The main part here is the attach_function call which will add the C library’s function to the ConcatInterop module.

If you remember earlier, our function signature was:

void concat(const char *s1, const char *s2, char *result)

So how did we choose the variable types? All three represent pointers to strings, so why is only the last parameter a :pointer?

The reason is that the last parameter is going to be modified by the C library. The C library is expecting us to pass a pointer with enough memory allocated to fit the entire concatenated string.

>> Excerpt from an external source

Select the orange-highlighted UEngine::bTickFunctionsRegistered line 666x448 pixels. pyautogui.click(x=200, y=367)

Thanks to the code in the newly created ConcatInterop module we can call the function. But how exactly do we do that? To the bottom of the concat.rb file let’s add another module that will call ConcatInterop’s concat function.

concat.rb

module ConcatLibrary
  def self.concat(first_word, second_word)
    combined_word_size = first_word.length + second_word.length + 1
    concatenated_word = ""
    FFI::MemoryPointer.new(:char, combined_word_size) do |p|
      ConcatInterop.concat(first_word, second_word, p)
      concatenated_word = p.read_string_to_null
    end
    concatenated_word
  end
end

Wow, doesn’t that seem like a lot of code?

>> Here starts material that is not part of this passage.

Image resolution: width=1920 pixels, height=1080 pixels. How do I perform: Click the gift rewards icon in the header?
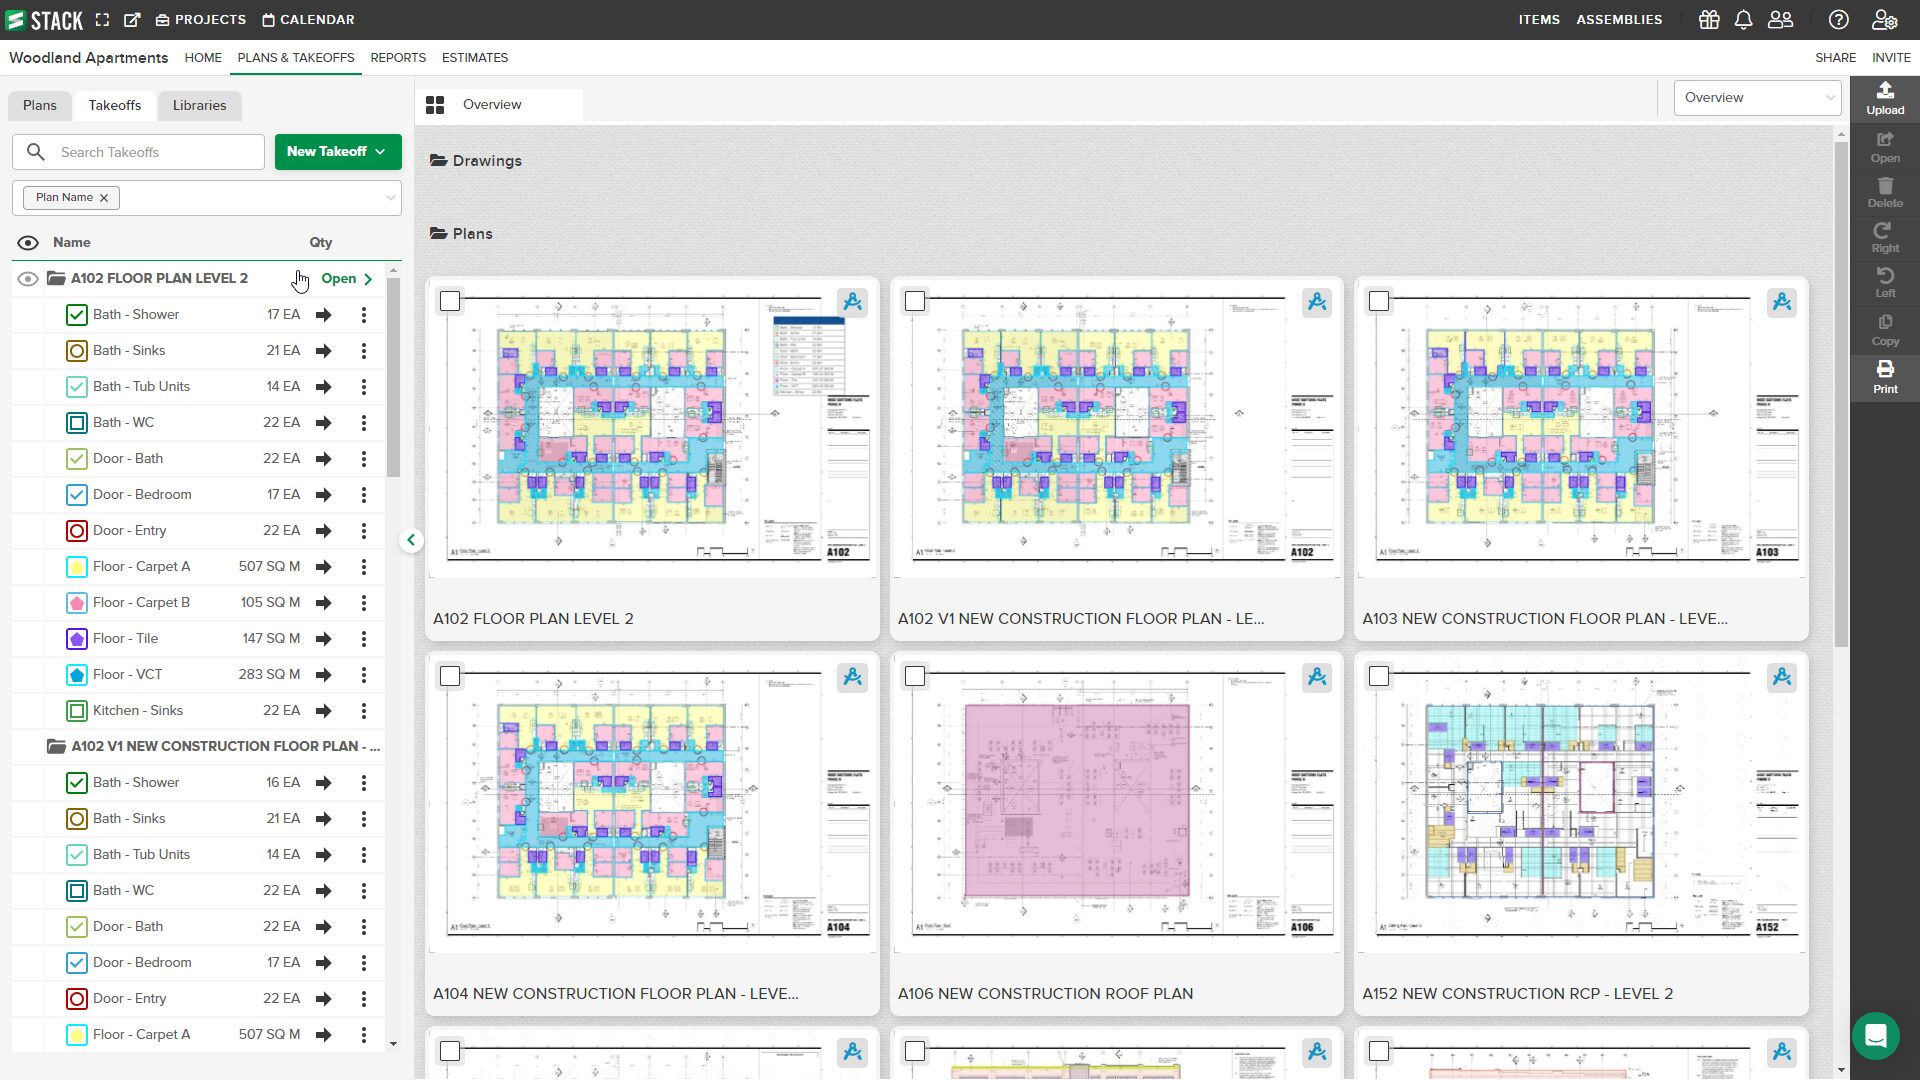click(x=1708, y=19)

The key is the FFI::MemoryPointer. When we send the C function a pointer, we need to allocate enough memory so that the concatenated string can fit.

To do this, we have to create a MemoryPointer that can fit the number of characters that are in the two strings combined. In addition, we place the MemoryPointer call into a block. This allows Ruby to give the memory allocated to the pointer back to the computer after the block is completed.

Within the block you can see we use the read_string_to_null command. This reads the memory located at the pointer until it reaches a NULL character which signifies the end of the string.

Running the Code

Finally, it’s time to run the code. Make sure that your concat.so and concat.rb files are in the same folder. Then open irb by using the following command irb -r ./concat.rb.

Now call ConcatLibrary.concat("It ", "worked!"). Hopefully you’ll see “It worked!” printed out.

In Summary

That was a lot of work just to concatenate some strings wasn’t it? But now that you’ve written the wrapping code, it’s just a one line ruby call to access the C function.

As you’ve seen, using FFI does require some knowledge of how C works, but the heavy lifting can stay inside the C library.

Learning FFI allows you to write ruby while still taking advantage of libraries that are in the C ecosystem.